Notes on The future is degrowth
- The tesis that growth became the imperative of the neoliberal state after 1950 is interesting, but flawed. The same preoccupation for maintaining and creating growth can be, I’m sure, found way before - in fact, both of the major authoritarian ideological blocks in the first half of the XXth Century presented themselves as an alternative to capitalism and a different economical organization from the State. And, of course, Marx’s critique of growth is almost contemporary with the born of growth as we know it today.
- More interesting to me is the difference between capital accumulation pre-mainstream fossil fuel use (in the big commercialist bodies of Europe, for example, like the Hanseatic League) and capital accumulation under growth. Both that’s a different book, I guess.
- Even more: any critique of growth that doesn’t go back to its (economical) origins is flawed - and that’s why I liked Fossil capital so much.
- One could argue that post-war neoliberal stability bred the ~70 years of peace in Europe (at least until 2014’s Crimea, I guess).
- The first part of The future is degrowth fleshes out the many angles of critique of growth… which is nice, but not enough (see first note).

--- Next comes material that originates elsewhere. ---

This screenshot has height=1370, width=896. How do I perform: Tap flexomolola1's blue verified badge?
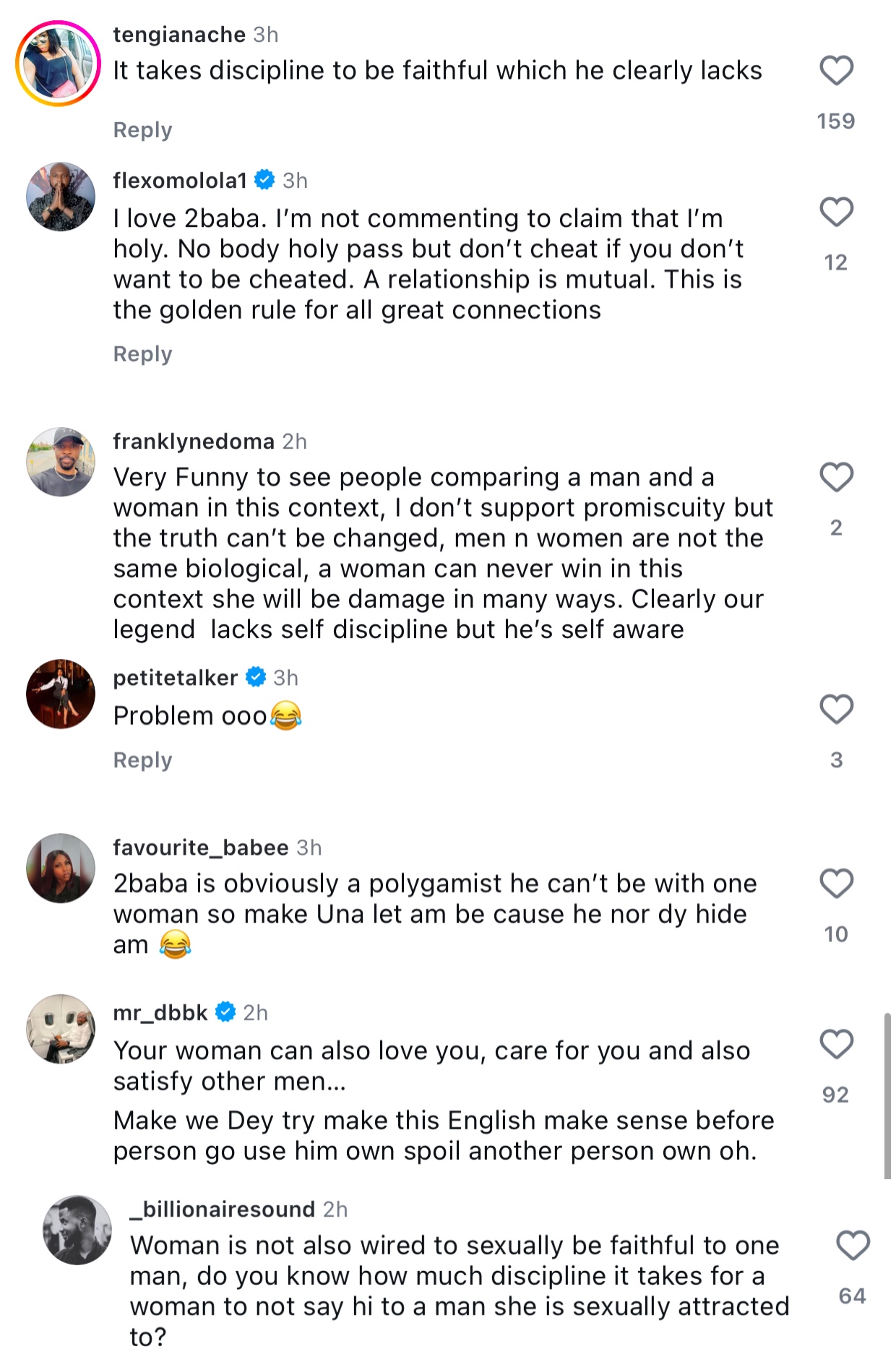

- There is a fundamental of discourse in this kind of degrowth books. The reader gets treated with hundreds of pages on why growth has a negative outcome on humanity and the planet - but that’s not our experience. I’m sure privileged inhabitants of the first world do have the impression to live better now than our pre-fossil fuel society ancestors, or even better than a couple generations - I do, for sure. Any critique of growth should start by adressing that fundamental problem: that degrowth is necessary but not desirable.
- More interestingly:
- How to intersect the realities of our political systems with this perfect storm, without causing what ammounts to a european level Gilets Jaunes-like reaction, or without paving the way for oportunism by bad faith (political) parties? (ie: retardism, xenophobia, ecofascism or other political bucaneering).
- And, at a global level, is there any possible non-zero sum strategy to follow to propel system change of the kind we need to reach zero emission scenarios?
Those are the real questions, and I dare say the only ones work asking in degrowth.